EXERCISE DIRECTIONS: Please quote the items beginning with the line containing "You are a computer-use agent. 280x623 pixels." and continuing through the end of the items, exactly, leaving out the pictures.

RECORD EXCERPTS:
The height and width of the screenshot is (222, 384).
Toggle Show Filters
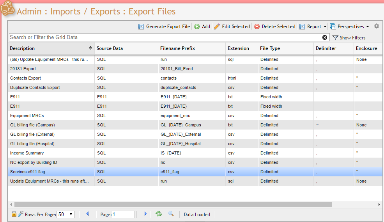pos(349,38)

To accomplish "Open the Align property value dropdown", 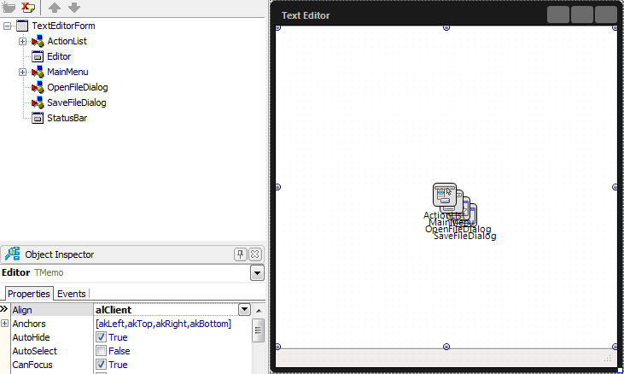I will pyautogui.click(x=244, y=310).
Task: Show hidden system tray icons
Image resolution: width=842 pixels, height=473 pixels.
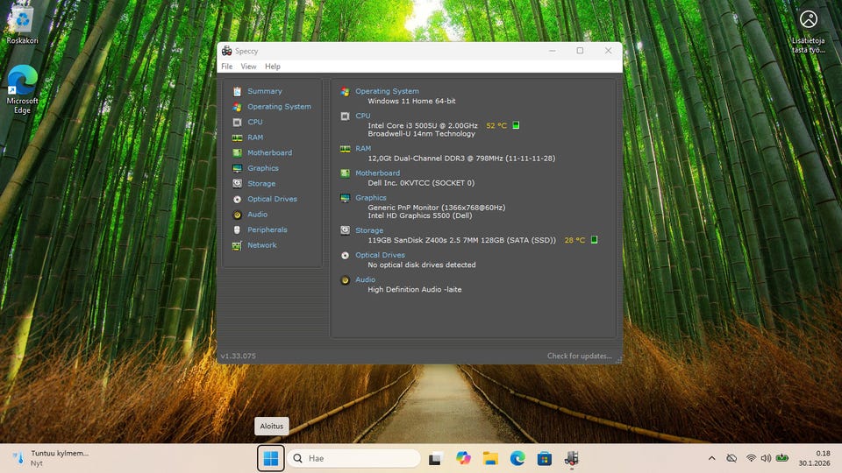Action: 711,458
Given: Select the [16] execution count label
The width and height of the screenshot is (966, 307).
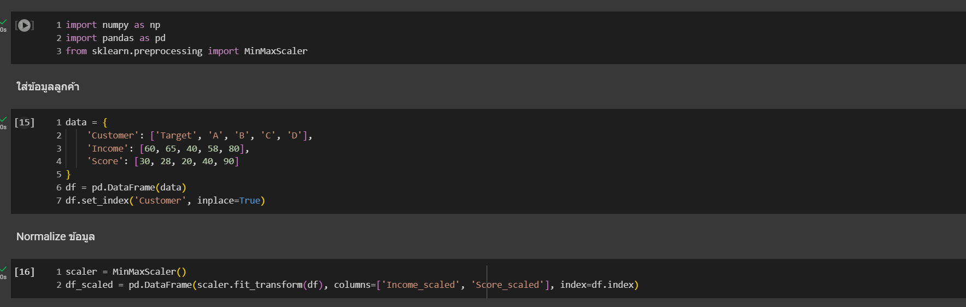Looking at the screenshot, I should 24,271.
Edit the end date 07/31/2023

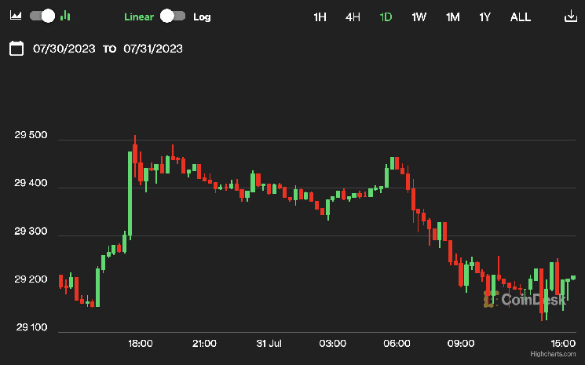(153, 49)
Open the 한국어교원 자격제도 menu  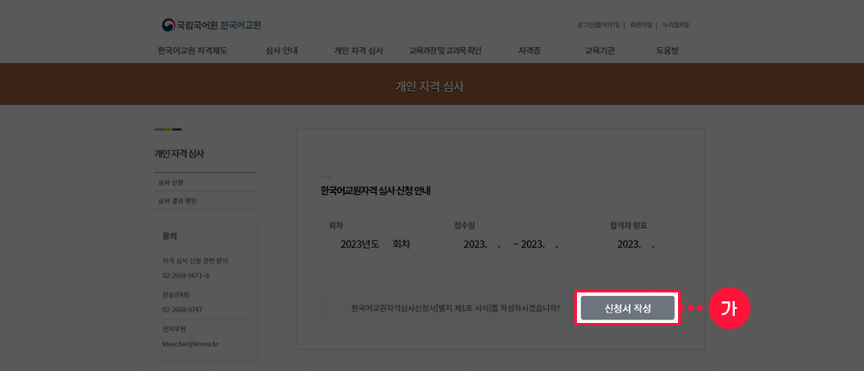[x=192, y=51]
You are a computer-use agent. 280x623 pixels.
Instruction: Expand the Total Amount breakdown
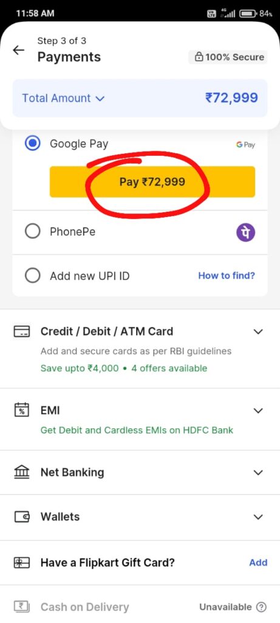tap(63, 98)
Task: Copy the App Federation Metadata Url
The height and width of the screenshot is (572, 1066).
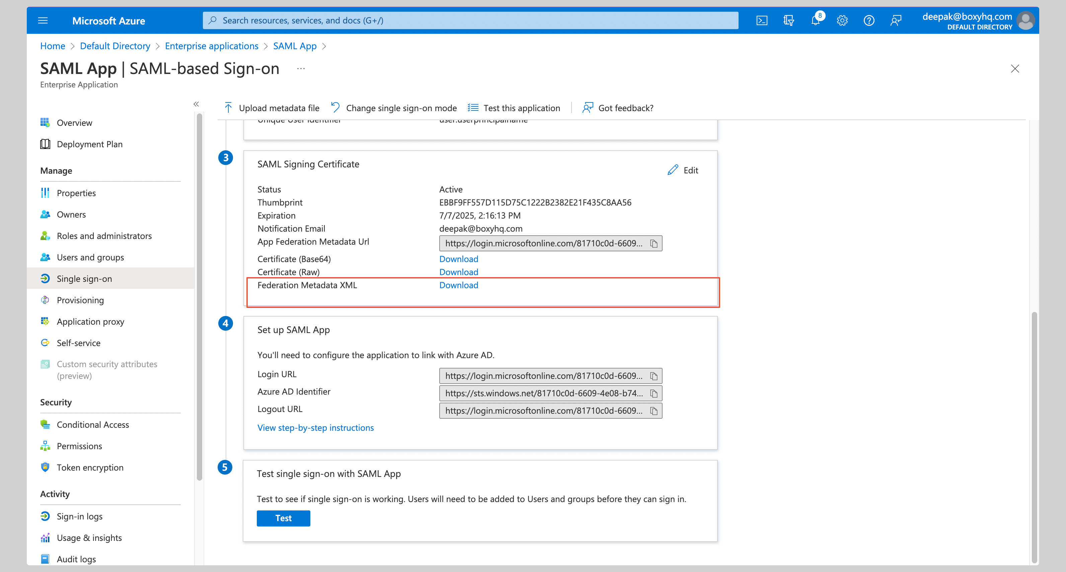Action: (654, 244)
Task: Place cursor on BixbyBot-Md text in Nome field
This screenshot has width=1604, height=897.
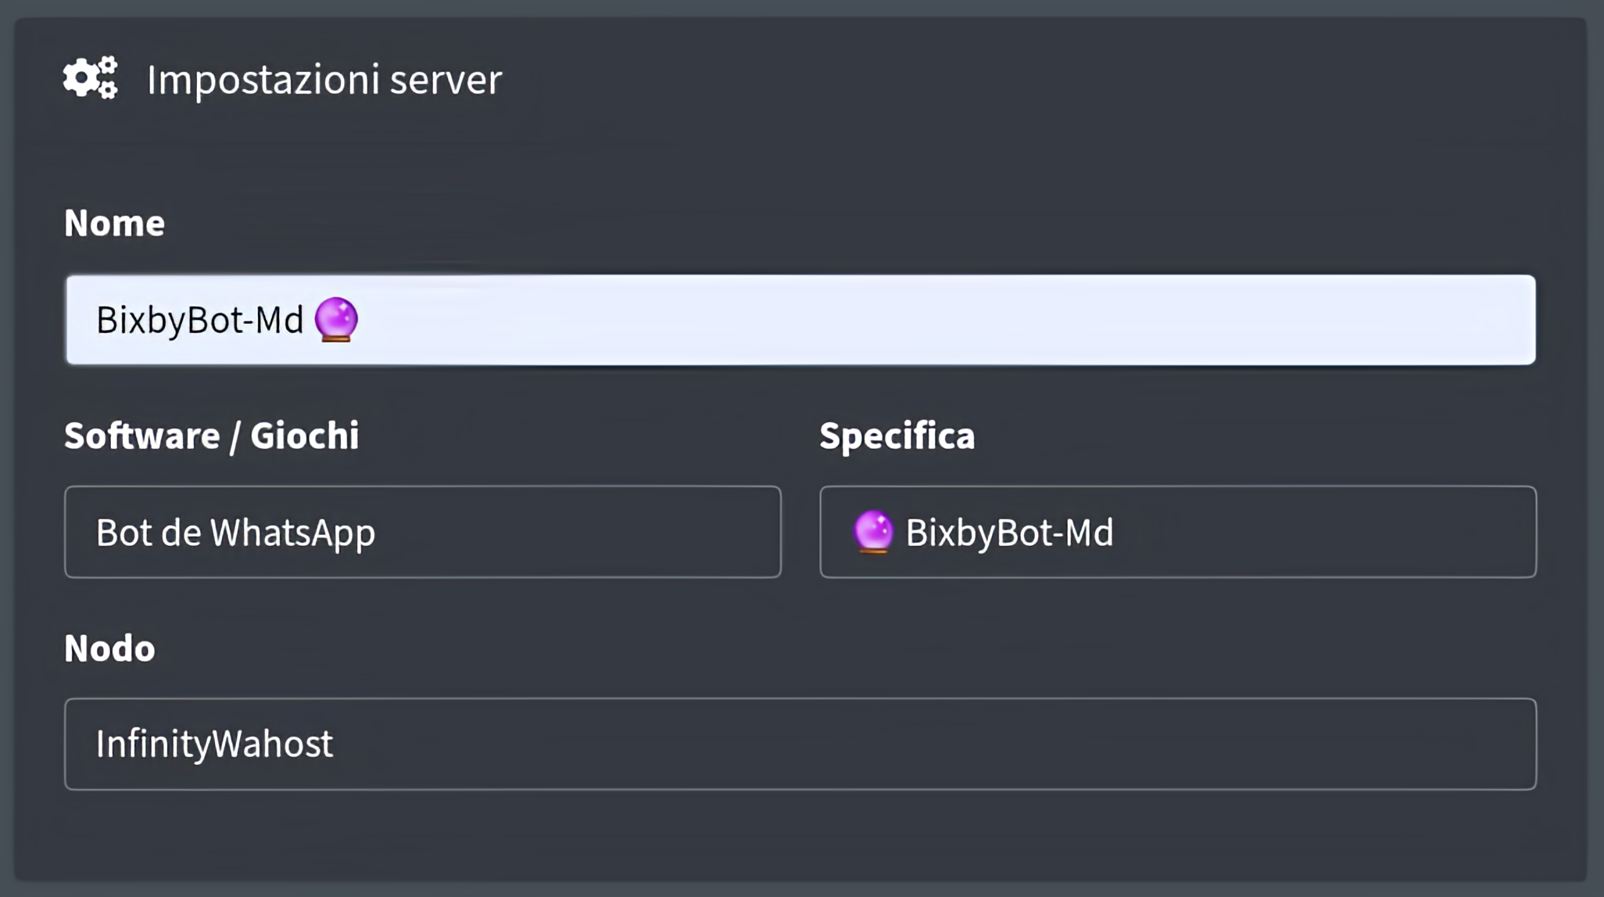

TASK SOLUTION:
You are a computer-use agent. 280x623 pixels.
Instruction: Expand the Total Amount breakdown
tap(63, 98)
Task: Copy the App Federation Metadata Url
The height and width of the screenshot is (572, 1066).
Action: (654, 244)
Task: Place cursor on BixbyBot-Md text in Nome field
This screenshot has width=1604, height=897.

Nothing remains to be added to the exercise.